TASK TO CARRY OUT: Could you say how many lines below contain the word "each"? Give the number with no other text.

(RECORD SET)

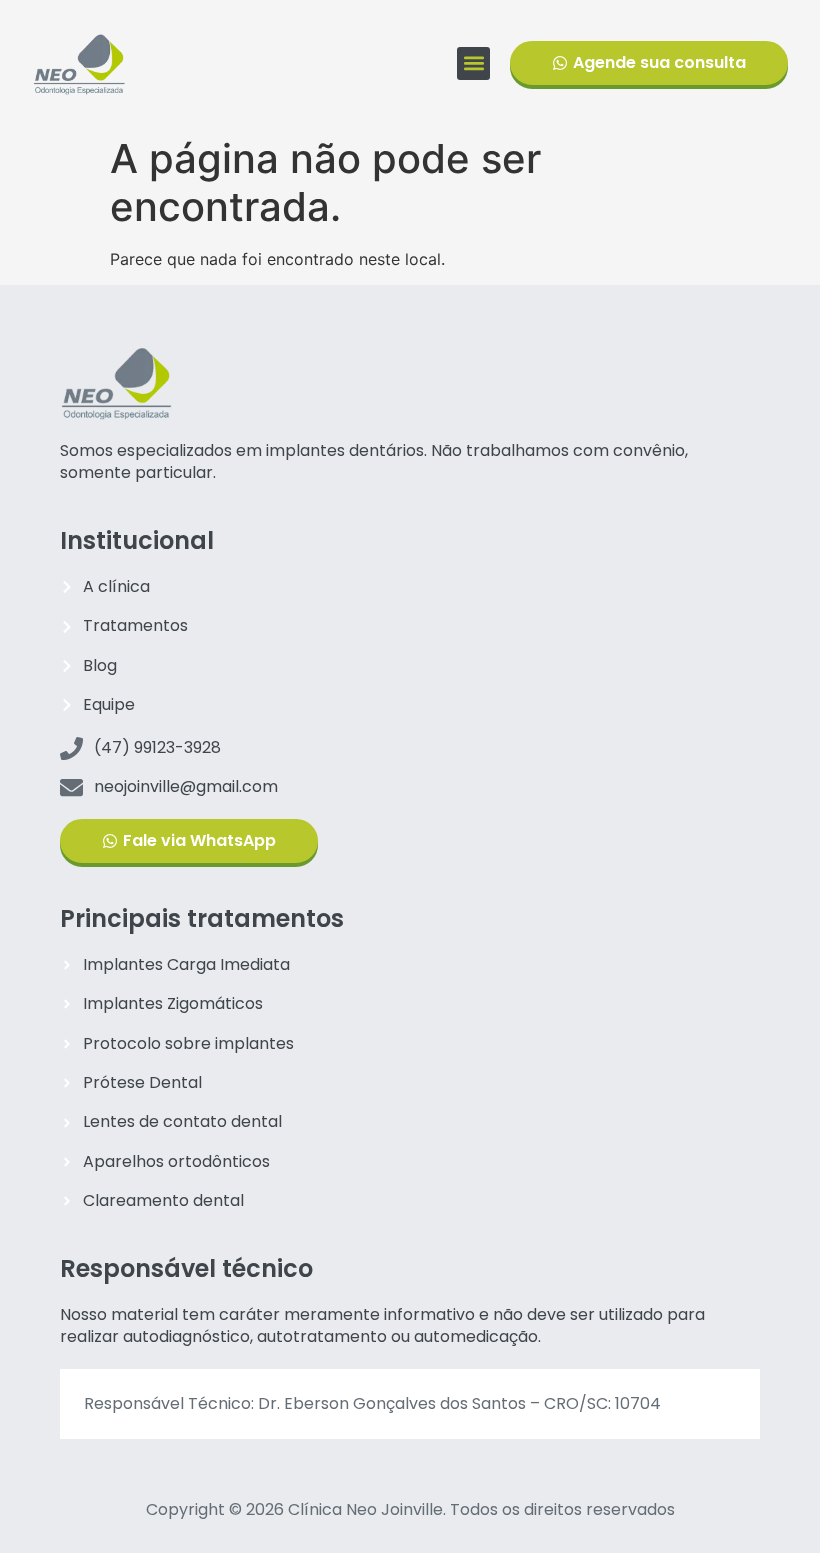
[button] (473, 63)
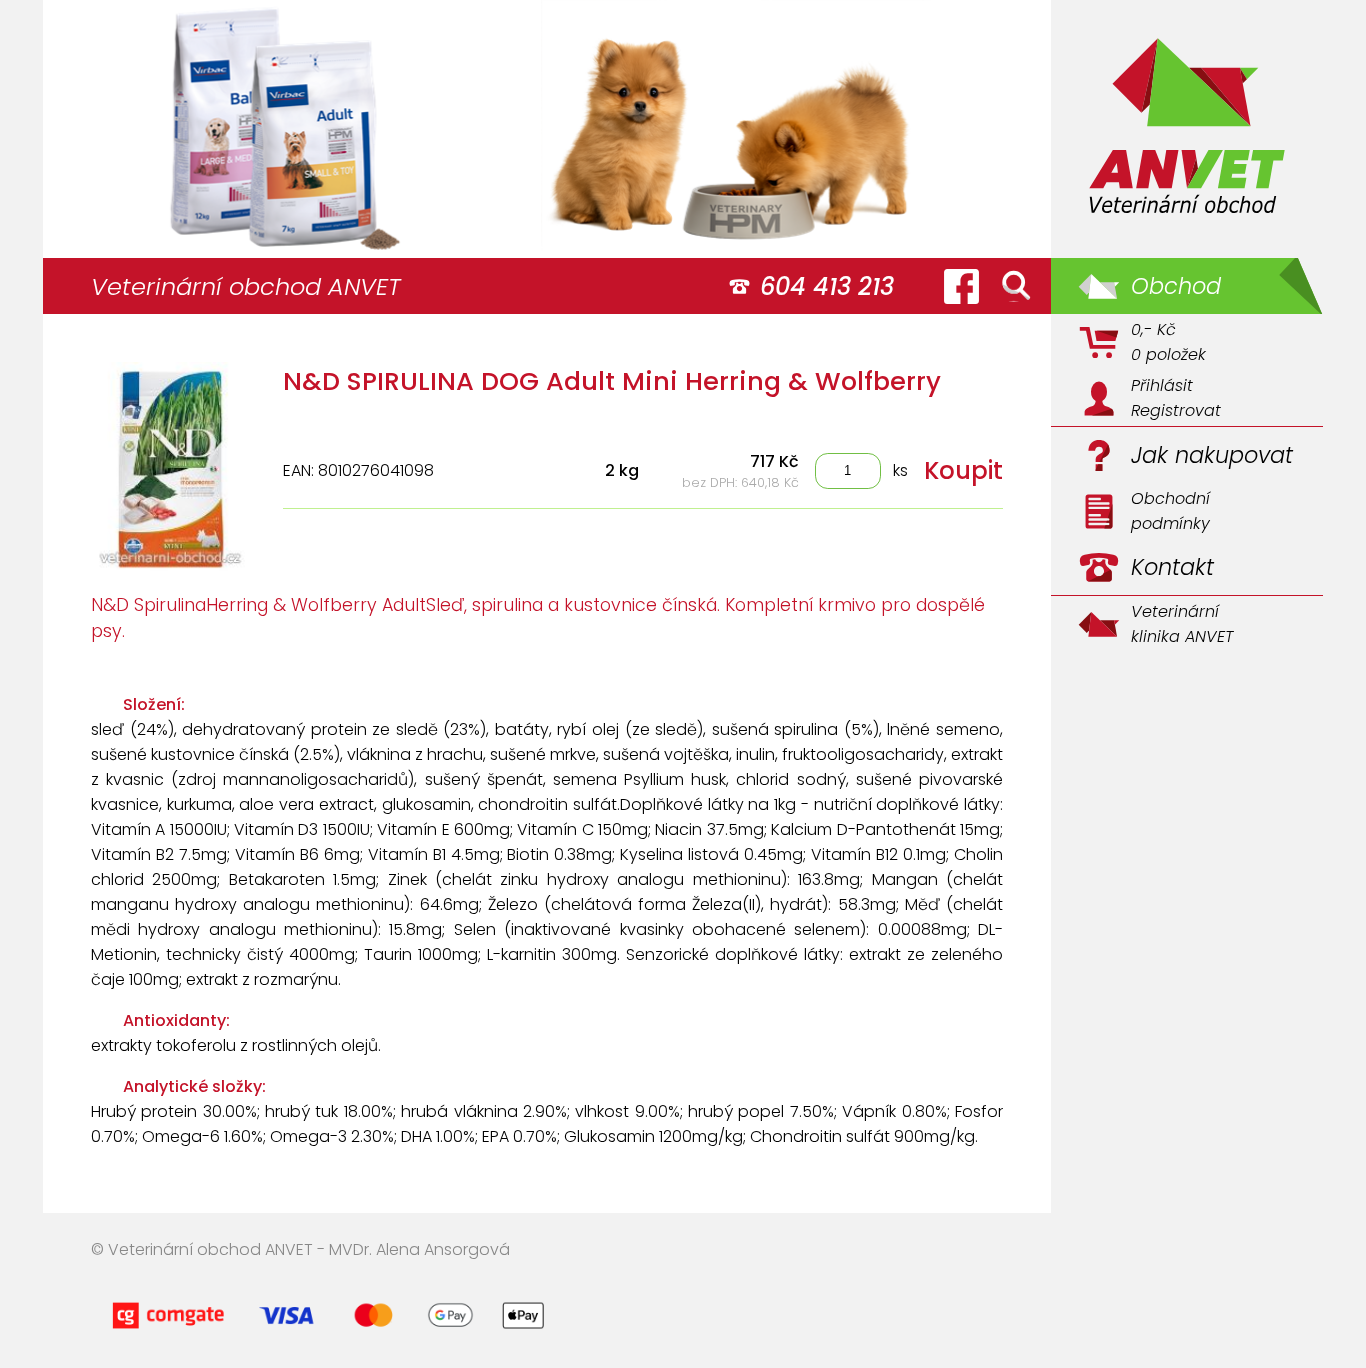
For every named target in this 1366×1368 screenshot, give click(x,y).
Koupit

(End RECORD SET)
(RECORD SET)

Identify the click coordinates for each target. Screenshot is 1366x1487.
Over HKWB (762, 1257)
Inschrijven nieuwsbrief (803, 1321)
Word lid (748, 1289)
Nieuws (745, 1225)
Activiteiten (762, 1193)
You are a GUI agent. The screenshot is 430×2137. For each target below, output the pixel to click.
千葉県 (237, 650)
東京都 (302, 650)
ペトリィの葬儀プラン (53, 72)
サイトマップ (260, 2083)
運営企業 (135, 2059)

(End RECORD SET)

TASK RESPONSE: 2